We initiate the study of a new clustering framework, called cluster ranking. Rather than simply partitioning a network into clusters, a cluster ranking algorithm also orders the clusters by their strength. To this end, we introduce a novel strength measure for clusters--the integrated cohesion--which is applicable to arbitrary weighted networks. We then present C-Rank: a new cluster ranking algorithm. Given a network with arbitrary pairwise similarity weights, C-Rank creates a list of overlapping clusters and ranks them by their integrated cohesion. We provide extensive theoretical and empirical analysis of C-Rank and show that it is likely to have high precision and recall. Our experiments focus on mining mailbox networks.

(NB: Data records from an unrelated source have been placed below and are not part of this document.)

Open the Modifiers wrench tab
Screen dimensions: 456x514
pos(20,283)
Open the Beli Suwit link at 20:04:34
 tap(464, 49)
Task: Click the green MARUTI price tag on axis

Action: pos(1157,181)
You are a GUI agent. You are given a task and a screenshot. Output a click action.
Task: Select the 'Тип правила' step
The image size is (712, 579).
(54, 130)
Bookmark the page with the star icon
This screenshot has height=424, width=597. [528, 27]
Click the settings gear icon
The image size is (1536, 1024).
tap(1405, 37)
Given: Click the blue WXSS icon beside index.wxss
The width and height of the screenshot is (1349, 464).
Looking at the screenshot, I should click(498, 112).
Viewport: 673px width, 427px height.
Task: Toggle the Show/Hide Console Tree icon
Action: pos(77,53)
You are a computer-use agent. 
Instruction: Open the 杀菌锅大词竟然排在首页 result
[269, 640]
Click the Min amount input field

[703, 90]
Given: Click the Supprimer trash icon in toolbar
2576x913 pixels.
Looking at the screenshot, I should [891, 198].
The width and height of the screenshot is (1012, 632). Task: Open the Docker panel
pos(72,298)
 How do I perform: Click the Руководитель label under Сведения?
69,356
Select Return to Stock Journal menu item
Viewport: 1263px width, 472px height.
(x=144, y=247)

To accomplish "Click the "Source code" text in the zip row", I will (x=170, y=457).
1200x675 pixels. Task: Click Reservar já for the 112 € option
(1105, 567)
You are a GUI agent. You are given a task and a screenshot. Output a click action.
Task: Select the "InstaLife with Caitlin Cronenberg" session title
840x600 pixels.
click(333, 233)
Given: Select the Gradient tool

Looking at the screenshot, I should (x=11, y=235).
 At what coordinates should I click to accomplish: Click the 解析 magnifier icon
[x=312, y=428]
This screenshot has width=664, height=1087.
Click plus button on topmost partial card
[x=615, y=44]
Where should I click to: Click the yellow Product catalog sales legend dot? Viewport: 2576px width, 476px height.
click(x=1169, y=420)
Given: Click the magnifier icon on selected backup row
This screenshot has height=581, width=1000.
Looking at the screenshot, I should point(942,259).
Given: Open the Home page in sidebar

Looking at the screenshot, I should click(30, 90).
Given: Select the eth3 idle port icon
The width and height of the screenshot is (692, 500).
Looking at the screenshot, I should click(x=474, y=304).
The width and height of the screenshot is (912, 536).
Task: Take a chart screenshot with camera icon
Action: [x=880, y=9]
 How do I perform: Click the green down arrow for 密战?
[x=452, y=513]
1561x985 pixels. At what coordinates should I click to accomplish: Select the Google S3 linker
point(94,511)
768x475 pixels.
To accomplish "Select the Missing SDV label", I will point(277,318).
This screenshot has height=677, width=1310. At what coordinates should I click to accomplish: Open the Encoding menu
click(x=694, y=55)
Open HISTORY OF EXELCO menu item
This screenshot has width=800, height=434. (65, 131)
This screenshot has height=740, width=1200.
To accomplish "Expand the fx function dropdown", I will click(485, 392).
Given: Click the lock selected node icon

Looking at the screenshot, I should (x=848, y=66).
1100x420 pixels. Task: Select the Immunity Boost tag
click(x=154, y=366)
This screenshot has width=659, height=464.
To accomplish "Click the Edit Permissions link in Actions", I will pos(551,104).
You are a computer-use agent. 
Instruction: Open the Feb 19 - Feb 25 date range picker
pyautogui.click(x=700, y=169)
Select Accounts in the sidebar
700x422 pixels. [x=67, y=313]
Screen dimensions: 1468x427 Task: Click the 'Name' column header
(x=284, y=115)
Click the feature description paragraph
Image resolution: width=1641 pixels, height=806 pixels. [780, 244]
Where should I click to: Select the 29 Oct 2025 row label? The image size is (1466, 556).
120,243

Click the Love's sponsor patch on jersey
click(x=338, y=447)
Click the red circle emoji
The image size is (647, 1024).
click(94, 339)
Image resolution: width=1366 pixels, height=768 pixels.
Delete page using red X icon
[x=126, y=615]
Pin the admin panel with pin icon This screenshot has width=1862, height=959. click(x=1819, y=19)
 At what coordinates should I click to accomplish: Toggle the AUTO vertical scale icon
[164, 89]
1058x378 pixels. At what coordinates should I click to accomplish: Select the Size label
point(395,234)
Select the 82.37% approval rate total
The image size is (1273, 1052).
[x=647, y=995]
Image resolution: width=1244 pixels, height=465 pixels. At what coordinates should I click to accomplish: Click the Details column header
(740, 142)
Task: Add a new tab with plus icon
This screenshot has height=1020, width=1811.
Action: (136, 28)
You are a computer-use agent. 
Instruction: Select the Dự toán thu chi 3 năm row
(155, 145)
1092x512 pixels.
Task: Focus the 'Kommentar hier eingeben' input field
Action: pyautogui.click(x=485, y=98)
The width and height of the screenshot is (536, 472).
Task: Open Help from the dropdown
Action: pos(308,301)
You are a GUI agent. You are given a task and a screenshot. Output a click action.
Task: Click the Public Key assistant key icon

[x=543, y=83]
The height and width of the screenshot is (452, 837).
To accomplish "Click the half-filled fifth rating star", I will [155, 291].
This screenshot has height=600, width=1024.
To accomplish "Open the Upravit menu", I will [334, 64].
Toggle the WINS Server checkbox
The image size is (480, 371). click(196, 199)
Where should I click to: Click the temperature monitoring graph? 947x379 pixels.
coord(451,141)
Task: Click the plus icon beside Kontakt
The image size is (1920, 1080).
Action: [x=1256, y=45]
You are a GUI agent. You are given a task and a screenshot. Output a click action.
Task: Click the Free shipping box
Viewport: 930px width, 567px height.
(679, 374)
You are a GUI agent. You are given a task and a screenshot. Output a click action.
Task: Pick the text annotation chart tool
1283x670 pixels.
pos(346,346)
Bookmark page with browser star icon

A mailbox network is an egocentric social network, consisting of contacts with whom an individual exchanges email. Ties among contacts are represented by the frequency of their co-occurrence on message headers. C-Rank is well suited to mine such networks, since they are abundant with overlapping communities of highly variable strengths. We demonstrate the effectiveness of C-Rank on the Enron data set, consisting of 130 mailbox networks.